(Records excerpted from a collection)

○ ○ ○ ○ ○

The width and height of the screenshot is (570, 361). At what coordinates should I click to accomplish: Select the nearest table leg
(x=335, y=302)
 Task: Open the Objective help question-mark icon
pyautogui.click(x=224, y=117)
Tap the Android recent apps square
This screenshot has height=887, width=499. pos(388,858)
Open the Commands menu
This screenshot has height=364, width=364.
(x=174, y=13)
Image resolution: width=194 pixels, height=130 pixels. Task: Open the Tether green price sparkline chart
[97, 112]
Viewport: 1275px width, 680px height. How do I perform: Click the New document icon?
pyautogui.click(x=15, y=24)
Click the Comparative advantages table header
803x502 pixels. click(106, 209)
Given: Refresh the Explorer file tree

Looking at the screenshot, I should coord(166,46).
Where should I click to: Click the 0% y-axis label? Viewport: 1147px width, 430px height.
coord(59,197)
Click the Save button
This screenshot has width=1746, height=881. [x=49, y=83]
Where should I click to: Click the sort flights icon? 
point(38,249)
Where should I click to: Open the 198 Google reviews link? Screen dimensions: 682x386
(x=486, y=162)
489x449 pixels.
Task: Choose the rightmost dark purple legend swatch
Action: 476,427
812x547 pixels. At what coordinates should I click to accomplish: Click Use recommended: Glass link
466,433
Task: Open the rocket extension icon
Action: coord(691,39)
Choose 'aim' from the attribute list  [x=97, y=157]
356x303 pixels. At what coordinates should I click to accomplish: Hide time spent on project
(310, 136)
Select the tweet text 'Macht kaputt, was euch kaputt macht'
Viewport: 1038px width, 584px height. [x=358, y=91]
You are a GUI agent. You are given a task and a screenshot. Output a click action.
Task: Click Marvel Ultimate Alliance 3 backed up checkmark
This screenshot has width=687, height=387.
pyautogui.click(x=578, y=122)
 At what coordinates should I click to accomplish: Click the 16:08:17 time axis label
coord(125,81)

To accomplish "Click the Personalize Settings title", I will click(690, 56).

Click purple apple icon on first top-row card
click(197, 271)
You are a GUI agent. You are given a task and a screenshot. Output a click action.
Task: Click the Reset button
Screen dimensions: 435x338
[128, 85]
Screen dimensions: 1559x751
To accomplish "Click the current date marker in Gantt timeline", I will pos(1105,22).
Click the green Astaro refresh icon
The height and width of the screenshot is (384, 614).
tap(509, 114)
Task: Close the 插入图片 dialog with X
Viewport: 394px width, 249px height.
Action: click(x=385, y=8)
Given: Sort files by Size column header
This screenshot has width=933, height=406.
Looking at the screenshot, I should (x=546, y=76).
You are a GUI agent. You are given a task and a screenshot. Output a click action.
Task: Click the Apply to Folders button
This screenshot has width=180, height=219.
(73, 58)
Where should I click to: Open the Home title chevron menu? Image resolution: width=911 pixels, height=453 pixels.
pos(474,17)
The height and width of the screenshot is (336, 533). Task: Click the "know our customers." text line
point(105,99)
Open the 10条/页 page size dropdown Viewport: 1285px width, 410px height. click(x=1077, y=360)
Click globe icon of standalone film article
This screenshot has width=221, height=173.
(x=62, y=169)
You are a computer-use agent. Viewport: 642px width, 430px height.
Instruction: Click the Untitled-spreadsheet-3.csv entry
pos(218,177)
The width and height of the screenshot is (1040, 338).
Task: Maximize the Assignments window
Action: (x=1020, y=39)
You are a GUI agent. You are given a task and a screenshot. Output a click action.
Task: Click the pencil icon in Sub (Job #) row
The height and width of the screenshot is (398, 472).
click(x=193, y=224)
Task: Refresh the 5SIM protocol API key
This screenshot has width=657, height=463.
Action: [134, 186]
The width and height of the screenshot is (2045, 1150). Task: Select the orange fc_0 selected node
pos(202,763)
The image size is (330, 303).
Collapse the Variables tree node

○ ○ ○ ○ ○

## Activity
Reproduce each line from the records that contains the word "will".

## Solution to this problem
To accomplish "Click the Personalize Settings title", I will click(690, 56).
To accomplish "Click the current date marker in Gantt timeline", I will pos(1105,22).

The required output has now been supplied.